The imagery of God as destroyer and being consumed, especially by thunder and lightning, are frightful images that call to mind Job in the whirlwind (purposefully, I imagine). But they link me back to what Vanauken wrote about in A Severe Mercy about the Shining Barrier's most important function was to protect their love from self; we must die to self in order to be reborn "Do you not know that all of us who have been baptized into Christ Jesus were baptized into his death? We were [...] so that as Christ was raised from the dead by the glory of the Father, we too might walk in newness of life." (Romans 6:3 & 4)

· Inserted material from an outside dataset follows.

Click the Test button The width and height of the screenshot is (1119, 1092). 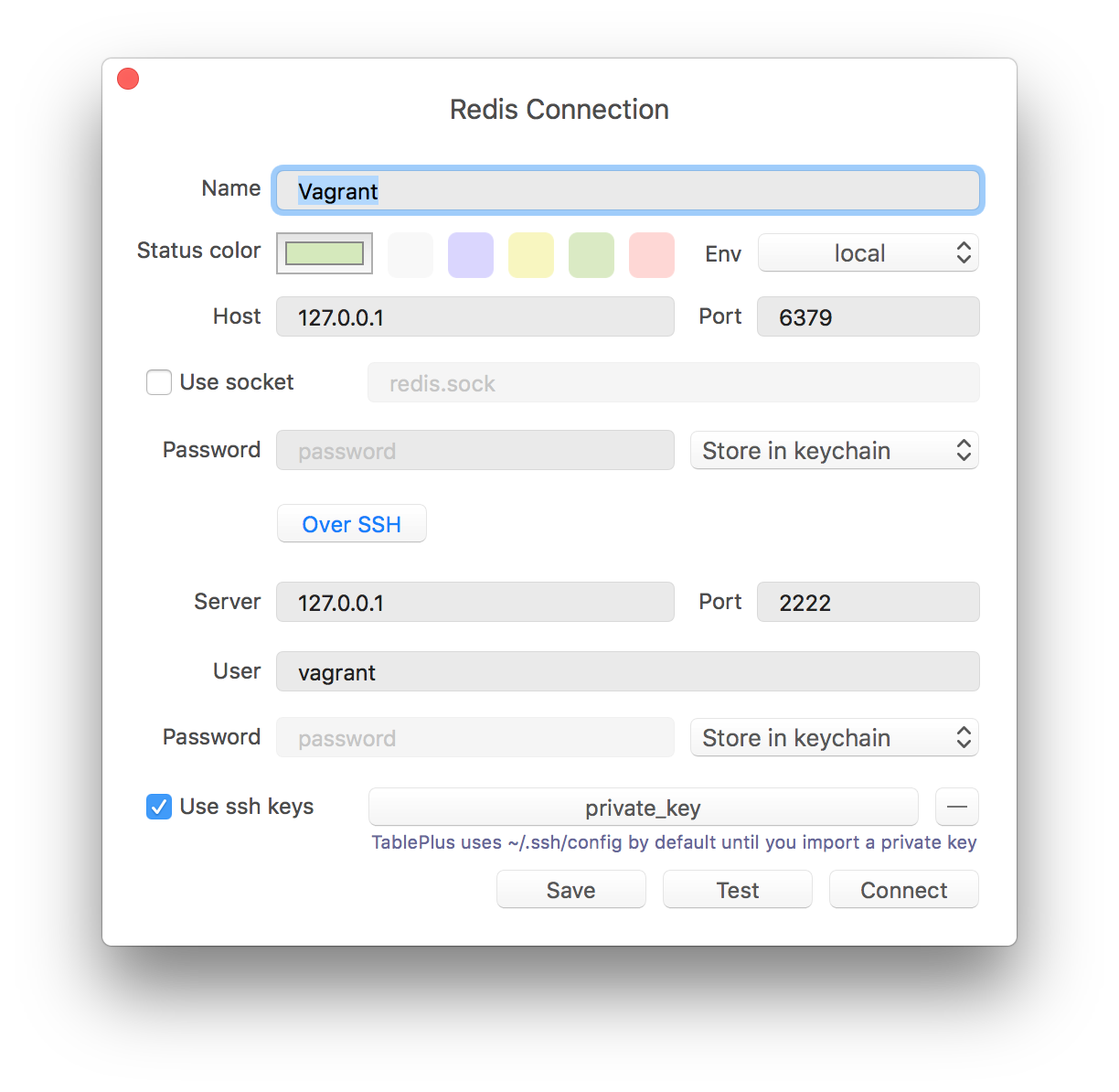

Hate pleasure, if only because this is the only means of obtaining it. Reject the foul smoke, and it will be forced back on you as pure flame. But this you cannot believe, until you shall have rejected it without thought of reward.
—ibid, XV
"Pure flame" excites the spiritual imagination (did Patmore read the desert fathers?). "Hate" here, I take to be in the same vein as Jesus saying "If any one comes to me and does not hate his own father and mother and wife and children and brothers and sisters, yes, and even his own life, he cannot be my disciple." Not hate as with disdain or wrath, but as an expression of recognizing the order of good. Nothing should come before God and all things should be ordered toward God. If one is not willing to sacrifice familial relationships for God, then we have made idols of family. And if we must be willing to sacrifice family, and even our life if it not ordered toward God, then pleasure too must be "hated." But when it is so hated, when pleasure is enjoyed not in replacement of God, but as a sign of his goodness, then it shall be received as "pure flame" However, just as when pursuing God, it is necessary to at times withdraw from family ("when you pray, go to your closet, close the door and pray"), when pursuing God it is also necessary at times to abstain from earthly pleasure and take delight in the Lord alone.
So give me to possess this mystery that I shall not desire to understand it
—ibid XXVIII
and
Great contemplatives are infallible, so long as they only affirm. When they begin to prove, any fool can confute them.
—ibid LXXIII
Both of these relate to types of religious knowledge: Understanding and Wisdom, or perhaps comprehension and apprehension. This has been at the heart of my recent mystagogy focus. I'm wanting to move away from an apologetics focused knowledge of the faith, the temptation "to prove" and instead affirm "with all my heart and all my soul and all my strength." I want to "go out into the deep" where I'm no longer just learning about God, but I'm encountering Him: My heart says to thee, "Thy face, LORD, do I seek."



Reading The Rod the Root and the Flower (2013, Angelico Press) is a continuation of my reading the Bibliography, or related readings, from Stratford Caldecott's The Seven Sacraments: Entering the Mysteries of God as personal mystagogy. This work is not in the bibliography but Patmore's Religio Poetae Etc. was not available through the library, so I thought this was a good place to start. Mr Caldecott wrote a foreward to the Angelico Press edition of The Rod, etc., which he rewrote as the article linked above for Communio.